Ao abordar a estratégia utilizada, que envolve retornos abaixo da inflação, mas acima do dólar, Libman destaca que enquanto houver passivos transportados e remunerados no balanço do BCRA, o avanço em direção à dolarização será limitado.

Curto prazo populista, longo prazo catastrófico

Crespo avalia a polêmica questão da dolarização proposta pelo governo, delineando os potenciais impactos de curto e longo prazo sobre a economia do país.

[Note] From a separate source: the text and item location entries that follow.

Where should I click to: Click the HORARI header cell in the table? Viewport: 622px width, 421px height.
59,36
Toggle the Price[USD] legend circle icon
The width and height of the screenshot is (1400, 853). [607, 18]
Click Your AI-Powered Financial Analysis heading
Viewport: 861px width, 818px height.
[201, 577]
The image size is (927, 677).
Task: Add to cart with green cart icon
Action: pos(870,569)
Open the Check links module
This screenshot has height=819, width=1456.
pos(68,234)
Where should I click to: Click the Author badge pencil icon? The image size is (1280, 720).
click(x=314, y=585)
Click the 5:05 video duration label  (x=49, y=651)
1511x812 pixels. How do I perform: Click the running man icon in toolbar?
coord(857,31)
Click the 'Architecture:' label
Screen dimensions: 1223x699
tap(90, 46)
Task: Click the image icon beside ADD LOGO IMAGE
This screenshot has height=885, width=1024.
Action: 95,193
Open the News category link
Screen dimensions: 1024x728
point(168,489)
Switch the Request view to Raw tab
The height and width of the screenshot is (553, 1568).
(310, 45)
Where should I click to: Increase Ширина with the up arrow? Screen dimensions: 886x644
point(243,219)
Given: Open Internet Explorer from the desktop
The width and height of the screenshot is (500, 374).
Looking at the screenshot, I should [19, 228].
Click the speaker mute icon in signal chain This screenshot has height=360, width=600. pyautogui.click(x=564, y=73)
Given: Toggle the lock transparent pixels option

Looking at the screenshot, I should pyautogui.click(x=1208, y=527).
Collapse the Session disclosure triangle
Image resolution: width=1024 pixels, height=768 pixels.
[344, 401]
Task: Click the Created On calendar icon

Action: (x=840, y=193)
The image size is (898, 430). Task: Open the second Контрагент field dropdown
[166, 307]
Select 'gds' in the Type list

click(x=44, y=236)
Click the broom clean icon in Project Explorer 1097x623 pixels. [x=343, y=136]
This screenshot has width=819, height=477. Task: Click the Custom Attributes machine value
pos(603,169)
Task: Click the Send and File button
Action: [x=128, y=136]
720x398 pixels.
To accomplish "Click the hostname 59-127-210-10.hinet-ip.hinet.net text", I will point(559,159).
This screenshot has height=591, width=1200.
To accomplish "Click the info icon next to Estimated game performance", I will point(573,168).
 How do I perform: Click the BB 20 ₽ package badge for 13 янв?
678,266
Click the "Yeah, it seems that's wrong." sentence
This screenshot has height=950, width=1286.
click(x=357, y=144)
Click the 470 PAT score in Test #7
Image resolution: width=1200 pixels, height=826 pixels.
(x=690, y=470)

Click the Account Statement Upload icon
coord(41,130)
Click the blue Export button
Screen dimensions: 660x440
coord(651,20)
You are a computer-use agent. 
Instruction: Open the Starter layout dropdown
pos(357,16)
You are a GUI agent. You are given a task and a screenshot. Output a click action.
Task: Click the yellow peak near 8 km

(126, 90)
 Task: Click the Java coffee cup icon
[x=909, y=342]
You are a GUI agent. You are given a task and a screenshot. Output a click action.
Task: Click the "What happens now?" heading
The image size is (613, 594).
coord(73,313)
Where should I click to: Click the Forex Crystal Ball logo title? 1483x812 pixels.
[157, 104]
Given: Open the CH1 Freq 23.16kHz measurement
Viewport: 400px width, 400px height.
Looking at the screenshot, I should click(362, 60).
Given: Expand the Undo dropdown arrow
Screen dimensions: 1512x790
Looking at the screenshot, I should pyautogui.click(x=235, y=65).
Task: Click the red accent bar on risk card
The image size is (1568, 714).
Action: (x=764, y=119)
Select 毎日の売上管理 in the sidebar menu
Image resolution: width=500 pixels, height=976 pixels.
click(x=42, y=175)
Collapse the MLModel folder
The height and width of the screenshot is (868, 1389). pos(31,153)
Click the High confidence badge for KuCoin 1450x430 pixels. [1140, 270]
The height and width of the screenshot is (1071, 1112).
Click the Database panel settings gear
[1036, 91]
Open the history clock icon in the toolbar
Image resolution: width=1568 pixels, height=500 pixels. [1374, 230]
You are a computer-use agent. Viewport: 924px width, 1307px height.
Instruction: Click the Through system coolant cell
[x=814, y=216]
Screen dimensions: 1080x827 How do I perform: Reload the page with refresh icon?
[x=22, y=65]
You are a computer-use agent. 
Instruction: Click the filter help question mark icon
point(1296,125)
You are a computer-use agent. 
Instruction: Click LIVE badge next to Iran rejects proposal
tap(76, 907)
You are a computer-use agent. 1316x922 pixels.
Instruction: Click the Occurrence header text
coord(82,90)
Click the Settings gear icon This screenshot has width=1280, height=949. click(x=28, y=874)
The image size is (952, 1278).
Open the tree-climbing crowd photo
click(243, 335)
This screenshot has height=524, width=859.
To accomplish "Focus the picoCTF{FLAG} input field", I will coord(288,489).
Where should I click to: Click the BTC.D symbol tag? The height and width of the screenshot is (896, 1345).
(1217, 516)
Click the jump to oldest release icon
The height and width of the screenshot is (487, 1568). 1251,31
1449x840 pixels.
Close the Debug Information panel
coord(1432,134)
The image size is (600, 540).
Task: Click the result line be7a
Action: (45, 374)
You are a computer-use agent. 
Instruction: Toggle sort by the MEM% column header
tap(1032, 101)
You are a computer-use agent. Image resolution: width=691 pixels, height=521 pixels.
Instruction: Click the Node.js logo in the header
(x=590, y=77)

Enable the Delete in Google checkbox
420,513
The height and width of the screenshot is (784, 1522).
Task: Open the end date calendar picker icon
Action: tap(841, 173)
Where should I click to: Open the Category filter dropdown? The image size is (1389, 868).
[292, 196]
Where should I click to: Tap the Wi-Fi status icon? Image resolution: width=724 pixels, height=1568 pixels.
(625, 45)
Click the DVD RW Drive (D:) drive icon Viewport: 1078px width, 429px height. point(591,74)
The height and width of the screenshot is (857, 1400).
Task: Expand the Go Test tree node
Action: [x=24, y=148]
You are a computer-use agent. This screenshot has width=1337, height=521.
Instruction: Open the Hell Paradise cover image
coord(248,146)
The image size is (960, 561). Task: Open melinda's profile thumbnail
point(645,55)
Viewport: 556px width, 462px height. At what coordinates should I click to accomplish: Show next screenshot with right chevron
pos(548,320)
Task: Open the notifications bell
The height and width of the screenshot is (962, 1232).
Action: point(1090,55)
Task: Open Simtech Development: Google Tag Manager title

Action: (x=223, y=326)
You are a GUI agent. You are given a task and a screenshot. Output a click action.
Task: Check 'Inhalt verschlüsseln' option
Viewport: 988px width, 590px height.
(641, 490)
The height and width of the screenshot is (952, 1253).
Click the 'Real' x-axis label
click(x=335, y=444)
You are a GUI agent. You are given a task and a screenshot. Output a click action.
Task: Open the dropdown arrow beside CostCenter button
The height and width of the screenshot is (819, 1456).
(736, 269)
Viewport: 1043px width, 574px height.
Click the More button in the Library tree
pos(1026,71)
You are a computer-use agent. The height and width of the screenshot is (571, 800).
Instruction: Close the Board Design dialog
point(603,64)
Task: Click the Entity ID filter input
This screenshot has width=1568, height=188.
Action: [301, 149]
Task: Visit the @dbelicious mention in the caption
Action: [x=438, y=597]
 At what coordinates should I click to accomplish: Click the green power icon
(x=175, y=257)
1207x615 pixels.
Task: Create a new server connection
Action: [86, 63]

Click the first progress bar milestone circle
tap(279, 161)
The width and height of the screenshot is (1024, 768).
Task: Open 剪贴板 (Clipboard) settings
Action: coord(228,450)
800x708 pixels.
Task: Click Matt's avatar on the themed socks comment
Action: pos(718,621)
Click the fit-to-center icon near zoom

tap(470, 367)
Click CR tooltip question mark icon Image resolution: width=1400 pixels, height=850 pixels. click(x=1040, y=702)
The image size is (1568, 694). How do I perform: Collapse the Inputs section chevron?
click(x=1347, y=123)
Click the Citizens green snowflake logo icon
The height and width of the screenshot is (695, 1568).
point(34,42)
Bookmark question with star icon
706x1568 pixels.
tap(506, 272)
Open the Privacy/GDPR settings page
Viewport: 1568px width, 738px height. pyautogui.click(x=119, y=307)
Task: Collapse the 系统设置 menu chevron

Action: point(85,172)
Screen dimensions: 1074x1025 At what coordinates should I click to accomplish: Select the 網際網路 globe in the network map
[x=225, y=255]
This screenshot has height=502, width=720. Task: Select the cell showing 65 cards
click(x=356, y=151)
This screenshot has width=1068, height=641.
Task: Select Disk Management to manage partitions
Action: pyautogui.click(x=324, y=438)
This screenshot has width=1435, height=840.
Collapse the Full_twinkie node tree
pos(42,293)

O economista especula sobre a análise do possível sucesso de uma dolarização imediata. Crespo reconhece que, se o governo conseguir estabilizar a economia no curto prazo, reduzindo a inflação como ocorreu na época da conversibilidade, isso poderia impulsionar a popularidade do presidente e até mesmo viabilizar sua reeleição. “Por isso, eles vão querer fazer mesmo. Porque, se eles conseguem daqui a um ano, dolarizar e estabilizar a economia, isso contribuiria para a popularidade e ele consegue se reeleger”.

No entanto, ele alertou para as consequências no longo prazo. “No longo prazo, já sabemos. O Estado perde uma ferramenta fundamental de política macroeconômica, vai estar sumamente restringido, toda dívida vai ser em dólares. O primeiro choque que tiver, o primeiro problema, de economia internacional, de queda de margem internacional, queda das exportações, vai levar a uma crise terrível, como foi no final da conversibilidade, e como está se passando no Equador também. Eu diria que, no longo prazo, será uma catástrofe”, alerta o argentino.

O economista destacou a fragilidade inerente à dolarização a longo prazo, ressaltando que a perda de flexibilidade na política macroeconômica pode levar a crises severas, semelhantes às experiências anteriores na Argentina e em outros países. Ele previu que, em um cenário de deflação, surgiriam moedas provinciais, indicando uma possível fragmentação política.

Crespo também fez uma comparação com o Plano Real no Brasil, alertando para os riscos de desindustrialização que podem acompanhar a dolarização. Ele observou que, embora o plano tenha inicialmente apresentado resultados positivos, como estabilidade econômica, no médio e longo prazo, resultou em desindustrialização e altos níveis de desemprego.

“O Plano Real no Brasil é precedido por um plano argentino parecido, até um pouco mais radical, que foi a conversibilidade, em abril de 1991. O [Domingo] Cavallo, que era ministro de [Carlos] Menem, coloca a conversibilidade e durante 4 anos, teve muito sucesso. O Menem se reelegeu com muita diferença. Mas no médio e longo prazo, foi um desastre. Desindustrializou, manteve altos níveis de desemprego durante um tempo muito longo. O desemprego nunca caiu abaixo de 13%, a situação social acabou numa catástrofe e isso acaba com a conversibilidade no ano 2001, que foi uma crise de mais de 20% de desemprego total com subemprego. A crise de 2001 na Argentina deixou uma ferida terrível com essa desindustrialização, sem dúvida”, conclui.